The Double Jeopardy Clause of the Fifth Amendment to the United States Constitution provides that no person shall "be subject for the same offence to be twice put in jeopardy of life or limb...." U.S. CONST. amend. V. The Clause protects "two vitally important" interests. Yeager v. United States, 557 U.S. 110, 117, 129 S.Ct. 2360, 174 L.Ed.2d 78 (2009). First, it is well-recognized that "the State with all its resources and power should not be allowed to make repeated attempts to convict an individual for an alleged offense, thereby subjecting him to embarrassment, expense and ordeal and compelling him to live in an continuing state of anxiety and insecurity, as well as enhancing the possibility that even though innocent he may be found guilty." Id. at 117-118 ( quoting Green v. United States, 355 U.S. 184, 187-188, 78 S.Ct. 221, 2 L.Ed.2d 199 (1957)). Second, our system also possesses an interest in preserving the finality of judgments. Id. at 118.

The first interest is implicated whenever the State seeks a second trial after its first attempt results in a mistrial. Yeager, 557 U.S. at 118. In such an event, the Clause does not prevent the Government from seeking to reprosecute because the "interest in giving the prosecution one complete opportunity to convict those who have violated its laws' justifies treating the jury's inability to reach a verdict as a nonevent that does not bar retrial." Id. ( quoting Arizona v. Washington, 434 U.S. 497, 509, 98 S.Ct. 824, 54 L.Ed.2d 717 (1978). When, however, a factual issue was necessarily decided by a jury's acquittal in a prior trial, the interest in preserving the finality of a jury's judgment bars a retrial of that issue. See id. at 118-119. This form of preclusion is known as collateral estoppel, meaning "when an issue of ultimate fact has once been determined by a valid and final judgment, that issue cannot again be litigated between the same parties in any future lawsuit." Ashe v. Swenson, 397 U.S. 436, 443, 90 S.Ct. 1189, 25 L.Ed.2d 469 (1970).

> _RAW DATA_:

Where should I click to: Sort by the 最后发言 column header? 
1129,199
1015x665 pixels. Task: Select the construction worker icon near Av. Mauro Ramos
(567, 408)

> _TASK DESCRIPTION_:
Decide whether each statement agrees with the passage on double jeopardy. Answer yes or no for each, and quote the words from the passage that settle it.
1. One interest the Clause protects is preserving the finality of judgments.
2. When a first trial ends in a mistrial, the Clause stops the Government from seeking to prosecute again.
3. Under collateral estoppel, an issue of ultimate fact settled by a valid and final judgment cannot be litigated again between the same parties.
The material that comes after the passage on double jeopardy is separate from it.

> _EXERCISE OUTPUT_:
1. Yes: "Second, our system also possesses an interest in preserving the finality of judgments."
2. No: "the Clause does not prevent the Government from seeking to reprosecute"
3. Yes: "when an issue of ultimate fact has once been determined by a valid and final judgment, that issue cannot again be litigated between the same parties in any future lawsuit."